Debian update for ruby-saml

Published: 2024-09-21 | Updated: 2024-10-11

Risk	High
Patch available	YES
Number of vulnerabilities	1
CVE-ID	CVE-2024-45409
CWE-ID	CWE-347
Exploitation vector	Network
Public exploit	Public exploit code for vulnerability #1 is available.
Vulnerable software	Debian Linux Operating systems & Components / Operating system ruby-saml (Debian package) Operating systems & Components / Operating system package or component
Vendor	Debian

Security Bulletin

This security bulletin contains one high risk vulnerability.

1) Improper verification of cryptographic signature

EUVDB-ID: #VU97454

Risk: High

CVSSv4.0: 8.9 [CVSS:4.0/AV:N/AC:L/AT:N/PR:N/UI:N/VC:H/VI:H/VA:H/SC:N/SI:N/SA:N/E:P/U:Amber]

CVE-ID: CVE-2024-45409

CWE-ID: CWE-347 - Improper Verification of Cryptographic Signature

Exploit availability: Yes

Description

The vulnerability allows a remote attacker to bypass SAML authentication.
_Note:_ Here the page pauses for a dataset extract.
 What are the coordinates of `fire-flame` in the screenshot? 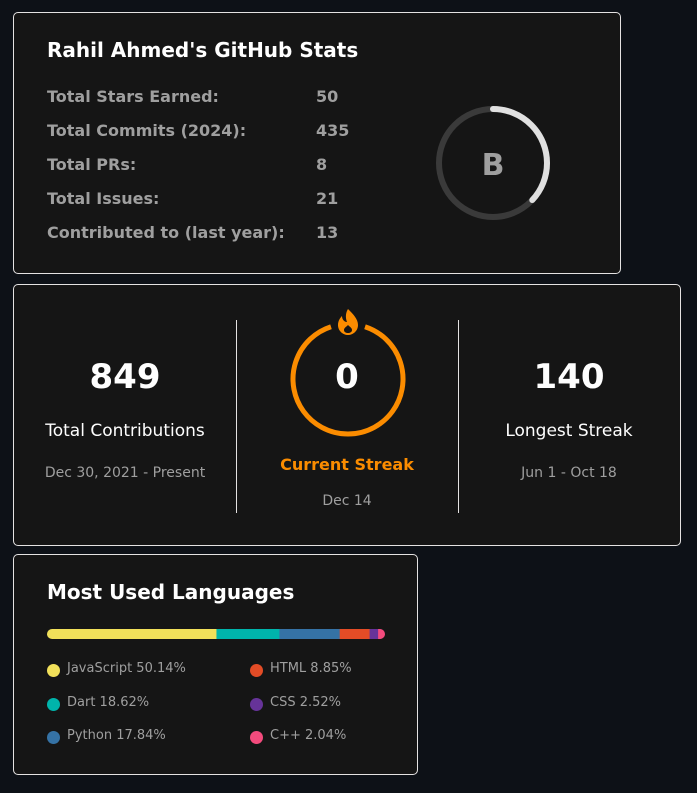 It's located at (348, 322).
The vulnerability exists due to the library does not properly verify the signature of the SAML Response. A remote non-authenticated attacker with access to any signed SAML document (by the IdP) can forge a SAML Response/Assertion with arbitrary contents, bypass authentication process and login under an arbitrary account within the application.
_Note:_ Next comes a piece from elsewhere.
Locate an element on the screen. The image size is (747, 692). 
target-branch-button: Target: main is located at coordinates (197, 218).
Successful exploitation of the vulnerability may allow an attacker to compromise the affected application.

Mitigation

Update ruby-saml package to version 1.13.0-1+deb12u1.

Vulnerable software versions

Debian Linux: All versions

ruby-saml (Debian package): before 1.13.0-1+deb12u1

CPE2.3

External links

https://lists.debian.org/debian-security-announce/2024/msg00187.html

Q & A

Can this vulnerability be exploited remotely?

Yes. This vulnerability can be exploited by a remote non-authenticated attacker via the Internet.

Is there known malware, which exploits this vulnerability?

No. We are not aware of malware exploiting this vulnerability. However, proof of concept for this vulnerability is available.